Stored records
● ● ● ● ● ● ●
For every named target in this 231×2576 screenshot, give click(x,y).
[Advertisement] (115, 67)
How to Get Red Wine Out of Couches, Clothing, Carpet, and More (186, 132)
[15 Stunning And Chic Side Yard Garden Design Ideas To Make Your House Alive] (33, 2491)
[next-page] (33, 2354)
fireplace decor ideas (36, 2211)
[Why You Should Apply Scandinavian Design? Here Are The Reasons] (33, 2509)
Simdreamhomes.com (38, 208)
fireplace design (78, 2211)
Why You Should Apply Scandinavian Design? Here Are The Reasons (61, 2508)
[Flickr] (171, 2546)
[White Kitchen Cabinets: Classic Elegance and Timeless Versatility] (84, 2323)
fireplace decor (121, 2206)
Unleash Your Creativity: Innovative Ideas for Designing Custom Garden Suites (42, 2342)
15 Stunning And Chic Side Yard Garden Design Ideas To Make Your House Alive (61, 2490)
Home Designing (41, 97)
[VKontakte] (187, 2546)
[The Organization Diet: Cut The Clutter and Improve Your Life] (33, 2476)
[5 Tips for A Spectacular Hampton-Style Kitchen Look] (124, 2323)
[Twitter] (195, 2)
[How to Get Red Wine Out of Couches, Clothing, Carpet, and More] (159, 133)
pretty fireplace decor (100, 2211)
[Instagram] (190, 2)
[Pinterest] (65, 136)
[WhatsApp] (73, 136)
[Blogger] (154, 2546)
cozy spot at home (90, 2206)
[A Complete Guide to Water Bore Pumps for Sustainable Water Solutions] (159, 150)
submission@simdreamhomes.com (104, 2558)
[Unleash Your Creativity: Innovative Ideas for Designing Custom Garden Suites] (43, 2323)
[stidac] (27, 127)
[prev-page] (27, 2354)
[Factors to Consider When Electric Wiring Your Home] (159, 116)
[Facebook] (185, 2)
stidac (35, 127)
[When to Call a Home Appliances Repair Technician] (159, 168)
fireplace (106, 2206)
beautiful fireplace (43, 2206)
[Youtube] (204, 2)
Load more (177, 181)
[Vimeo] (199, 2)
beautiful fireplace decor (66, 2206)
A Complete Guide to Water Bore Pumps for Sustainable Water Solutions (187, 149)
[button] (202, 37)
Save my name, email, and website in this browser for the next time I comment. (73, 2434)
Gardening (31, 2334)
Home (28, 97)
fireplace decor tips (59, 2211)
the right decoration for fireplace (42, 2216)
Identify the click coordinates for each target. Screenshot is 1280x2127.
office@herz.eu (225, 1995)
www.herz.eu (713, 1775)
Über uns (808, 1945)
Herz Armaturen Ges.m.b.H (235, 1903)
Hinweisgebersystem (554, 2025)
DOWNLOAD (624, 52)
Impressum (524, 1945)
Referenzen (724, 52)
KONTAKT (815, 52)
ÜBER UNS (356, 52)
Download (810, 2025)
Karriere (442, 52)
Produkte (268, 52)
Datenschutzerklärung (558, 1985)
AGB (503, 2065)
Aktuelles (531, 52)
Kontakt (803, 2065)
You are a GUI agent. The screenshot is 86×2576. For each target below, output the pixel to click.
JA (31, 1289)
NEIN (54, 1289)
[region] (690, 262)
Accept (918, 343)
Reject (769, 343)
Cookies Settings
● ● ● ● ● ● ●
■ How to complete this task: Using the data above, repeat exactly the lines that begin at the line with "[Vimeo] (199, 2)" and end at the line with "the right decoration for fireplace (42, 2216)", both ends included.

■ Answer area:
[Vimeo] (199, 2)
beautiful fireplace decor (66, 2206)
A Complete Guide to Water Bore Pumps for Sustainable Water Solutions (187, 149)
[button] (202, 37)
Save my name, email, and website in this browser for the next time I comment. (73, 2434)
Gardening (31, 2334)
Home (28, 97)
fireplace decor tips (59, 2211)
the right decoration for fireplace (42, 2216)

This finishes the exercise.